我們像普通游客一樣,在江城的老街上逛了一天。
但我的心神,卻始終有一絲牽掛在那間詭異的尸蠟鋪上。
拘役生魂,這在陰行之中,可是比煉尸養鬼還要惡毒的禁術!
看來,林婉師門的情報沒有錯。
這江城,果然藏著天大的秘密。
一直等到傍晚,天色將暗未暗之時,我才帶著林婉,再次走進了那條幽深的小巷。
巷子盡頭,那間“胡記尸蠟鋪”果然亮起了燈。
那是一種昏黃的、仿佛隨時都會熄滅的燈光,從門縫里透出來,給這間鋪子平添了幾分陰森。

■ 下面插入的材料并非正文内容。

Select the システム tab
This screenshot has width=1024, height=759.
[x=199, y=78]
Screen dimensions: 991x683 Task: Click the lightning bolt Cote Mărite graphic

鋪子門口沒有牌匾,只是在掉漆的木門上,用黑色的墨水寫著“胡記”兩個歪歪扭扭的字。
空氣中,那股熟悉的、腐敗的蠟味更加濃郁了。
“咚、咚、咚。”
我上前敲了敲門。
等了許久,里面才傳來一陣拖沓的腳步聲。
“吱呀——”
門被拉開一道縫。
一張陰沉的、毫無血色的臉,從門縫里探了出來。
這是一個看起來五十多歲的男人,身材干瘦,穿著一件洗得發白的灰色褂子,一雙眼楮渾濁而又警惕,像是一只躲在洞里的老鼠。
他就是胡老三。
“你們……找誰?”他的聲音沙啞,像是很久沒有說過話一樣。
“老板你好。”我臉上掛著一副人畜無害的笑容,“我們是來買蠟像的。”
“買蠟像?”胡老三上下打量了我們一番,眼神里充滿了懷疑,“我這里不做游客生意。”
“我們不是游客。”我壓低了聲音,說出了一句陰行的切口,“我們是想來求一件‘祭祀’用的。”
听到“祭祀”兩個字,胡老三那渾濁的眼楮里閃過一絲異色。
他再次審視了我幾眼,似乎是在判斷我的來路。
他猶豫了一下,最終還是將門完全打開了。
“進來吧。”
我帶著林婉走進了鋪子。
鋪子里的光線比外面看起來還要昏暗,只有一盞老舊的鎢絲燈泡掛在房梁上,散發著有氣無力的光。
一股濃郁到幾乎化不開的蠟味和陰氣混合在一起,撲面而來,讓人幾欲作嘔。
鋪子不大,靠牆擺著一排排的貨架。
貨架上,密密麻麻地擺滿了各種形態的人偶蠟像。
它們有男有女,有老有少,姿勢各異。
但無一例外,它們的臉,全都是一片空白!
光滑的、沒有五官的臉,在昏黃的燈光下,透著一種說不出的詭異和恐怖。
我注意到,這些蠟像的表面,似乎都雕刻著一些極其細密的、幾乎肉眼難以察覺的紋路。
那些紋路,不是裝飾。
是符文!
是用來禁錮、鎖住某些東西的符文!
“你們想要什麼樣的?”胡老三站在櫃台後面,像個影子一樣盯著我們。
“我們先看看。”
我假裝饒有興致地在貨架前走動,目光在一個個無臉蠟像上掃過。
我走到一個半跪在地、呈祈禱狀的女性蠟像前,伸出手,裝作好奇地在上面撫摸著。
“這手藝真不錯,摸起來跟真人的皮膚一樣。”
就在我的指尖劃過蠟像手臂的瞬間,我暗中將一絲血脈之力注入指尖,如同刀鋒一般,在蠟像的表面,悄無聲息地劃開了一道微不可察的細痕。